Common US snake actually three different species
New research reveals that a snake found across a huge swath of the Eastern United States is actually three different species. Published in the journal Molecular Phylogenetics and Evolution, analyses of the yellow-bellied kingsnake (Lampropeltis calligaster) also indicate that diversification of the snake—and possibly of many other vertebrates living on both sides of the Mississippi River—is influenced not by the river itself, as predominately thought, but by the different ecological environments on each side.
"Not only have we uncovered multiple species, but we're making steps toward understanding the mechanisms that are generating biodiversity in the United States," said Frank Burbrink, an associate curator in the Museum's Department of Herpetology who conducted the study with Alexander McKelvy from the City University of New York's College of Staten Island. "Even though the U.S. has been explored scientifically for more than 200 years, we still don't fully know what's in our backyard."
The yellow-bellied kingsnake, also called the prairie kingsnake, has an extremely large range spanning from Nebraska to Virginia in the north and from Texas to Florida in the south. There are three subspecies of the snake, two of which started as distinct species when they were first discovered and then demoted after more study. But the new genetic and ecological analysis elevates them back to individual species with specific habitats: L. calligaster in the prairies west of the Mississippi River, L. rhombomaculata in the forests east of the Mississippi, and L. occipitolineata in South Florida wet prairies.
Speciation is often caused by geographic barriers like mountain ranges or bodies of water that prevent animals from breeding with their counterparts on the other side. Over time, each group evolves separately. The prevailing hypothesis is that the Mississippi River was instrumental in generating biodiversity in eastern North America. The new study, however, challenges that idea, suggesting that diversification was the result of the drastically different ecosystems the snakes inhabit, not the river itself.

> **WHAT TO WORK ON**
- A) From the kingsnake article, return the passage between "Common US snake" and "on each side.", inclusive.
- B) Condense the kingsnake article's paragraph beginning "The yellow-bellied kingsnake, also called the prairie kingsnake" into a bulleted list that keeps its main facts.
- C) List every U.S. state named in the kingsnake article.

> **EXTRACTED RECORDS**

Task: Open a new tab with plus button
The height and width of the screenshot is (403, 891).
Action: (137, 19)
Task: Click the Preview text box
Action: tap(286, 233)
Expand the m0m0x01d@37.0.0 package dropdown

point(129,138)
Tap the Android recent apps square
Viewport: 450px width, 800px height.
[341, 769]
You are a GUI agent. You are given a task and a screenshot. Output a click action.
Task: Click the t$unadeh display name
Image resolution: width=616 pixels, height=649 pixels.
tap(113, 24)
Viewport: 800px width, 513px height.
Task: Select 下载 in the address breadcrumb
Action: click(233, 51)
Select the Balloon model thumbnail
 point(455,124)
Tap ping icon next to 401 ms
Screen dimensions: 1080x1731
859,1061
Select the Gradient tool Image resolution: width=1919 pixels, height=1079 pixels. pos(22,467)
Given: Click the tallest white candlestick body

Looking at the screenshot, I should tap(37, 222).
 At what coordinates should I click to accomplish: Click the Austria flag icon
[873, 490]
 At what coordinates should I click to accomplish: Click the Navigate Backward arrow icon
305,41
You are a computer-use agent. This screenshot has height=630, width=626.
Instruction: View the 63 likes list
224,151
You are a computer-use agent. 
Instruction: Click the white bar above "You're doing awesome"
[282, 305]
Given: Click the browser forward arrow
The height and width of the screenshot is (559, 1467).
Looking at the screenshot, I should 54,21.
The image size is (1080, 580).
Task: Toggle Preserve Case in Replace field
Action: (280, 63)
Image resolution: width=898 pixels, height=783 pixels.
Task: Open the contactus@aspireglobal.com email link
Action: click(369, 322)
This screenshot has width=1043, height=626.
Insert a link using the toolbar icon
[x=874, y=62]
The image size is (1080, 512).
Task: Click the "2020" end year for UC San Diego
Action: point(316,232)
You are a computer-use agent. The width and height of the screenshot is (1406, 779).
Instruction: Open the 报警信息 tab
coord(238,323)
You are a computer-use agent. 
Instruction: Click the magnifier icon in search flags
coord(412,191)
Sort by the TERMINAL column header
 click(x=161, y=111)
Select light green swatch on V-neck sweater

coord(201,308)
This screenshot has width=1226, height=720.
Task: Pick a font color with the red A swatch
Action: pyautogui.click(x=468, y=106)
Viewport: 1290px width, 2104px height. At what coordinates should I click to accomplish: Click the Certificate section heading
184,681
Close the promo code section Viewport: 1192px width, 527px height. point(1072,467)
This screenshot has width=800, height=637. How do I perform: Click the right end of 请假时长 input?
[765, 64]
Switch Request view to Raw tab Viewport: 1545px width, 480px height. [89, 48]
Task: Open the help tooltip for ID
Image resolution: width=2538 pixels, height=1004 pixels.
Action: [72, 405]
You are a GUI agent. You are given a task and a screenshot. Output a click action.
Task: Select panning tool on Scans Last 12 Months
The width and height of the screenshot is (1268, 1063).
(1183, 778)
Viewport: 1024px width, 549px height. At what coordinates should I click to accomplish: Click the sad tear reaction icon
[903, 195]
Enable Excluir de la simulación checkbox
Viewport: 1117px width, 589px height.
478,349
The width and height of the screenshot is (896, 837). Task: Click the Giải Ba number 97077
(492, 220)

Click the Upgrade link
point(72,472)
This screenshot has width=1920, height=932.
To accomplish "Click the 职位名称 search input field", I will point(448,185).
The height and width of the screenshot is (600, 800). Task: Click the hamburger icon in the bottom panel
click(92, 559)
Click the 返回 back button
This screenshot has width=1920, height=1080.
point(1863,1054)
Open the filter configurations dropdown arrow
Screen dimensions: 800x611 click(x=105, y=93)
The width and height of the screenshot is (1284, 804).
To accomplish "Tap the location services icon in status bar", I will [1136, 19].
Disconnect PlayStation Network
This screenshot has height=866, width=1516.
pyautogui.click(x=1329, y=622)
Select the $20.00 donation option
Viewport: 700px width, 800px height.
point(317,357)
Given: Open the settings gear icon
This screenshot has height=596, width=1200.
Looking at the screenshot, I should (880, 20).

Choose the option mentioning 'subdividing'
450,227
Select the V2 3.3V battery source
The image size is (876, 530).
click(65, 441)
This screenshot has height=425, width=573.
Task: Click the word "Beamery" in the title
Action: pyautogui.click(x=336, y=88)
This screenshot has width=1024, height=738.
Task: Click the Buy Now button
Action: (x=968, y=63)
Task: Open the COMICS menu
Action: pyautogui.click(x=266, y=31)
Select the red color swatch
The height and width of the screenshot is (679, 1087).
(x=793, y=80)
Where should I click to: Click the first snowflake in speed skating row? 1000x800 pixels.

> **LIST OF SOLUTIONS**
- A)
Common US snake actually three different species
New research reveals that a snake found across a huge swath of the Eastern United States is actually three different species. Published in the journal Molecular Phylogenetics and Evolution, analyses of the yellow-bellied kingsnake (Lampropeltis calligaster) also indicate that diversification of the snake—and possibly of many other vertebrates living on both sides of the Mississippi River—is influenced not by the river itself, as predominately thought, but by the different ecological environments on each side.

- B)
- The yellow-bellied kingsnake is also called the prairie kingsnake.
- Its range runs from Nebraska to Virginia in the north and from Texas to Florida in the south.
- It has three subspecies. Two were first described as distinct species and were later demoted.
- New genetic and ecological analysis raises all three back to full species, each with its own habitat:
  - L. calligaster: prairies west of the Mississippi River
  - L. rhombomaculata: forests east of the Mississippi
  - L. occipitolineata: South Florida wet prairies

- C)
- Nebraska
- Virginia
- Texas
- Florida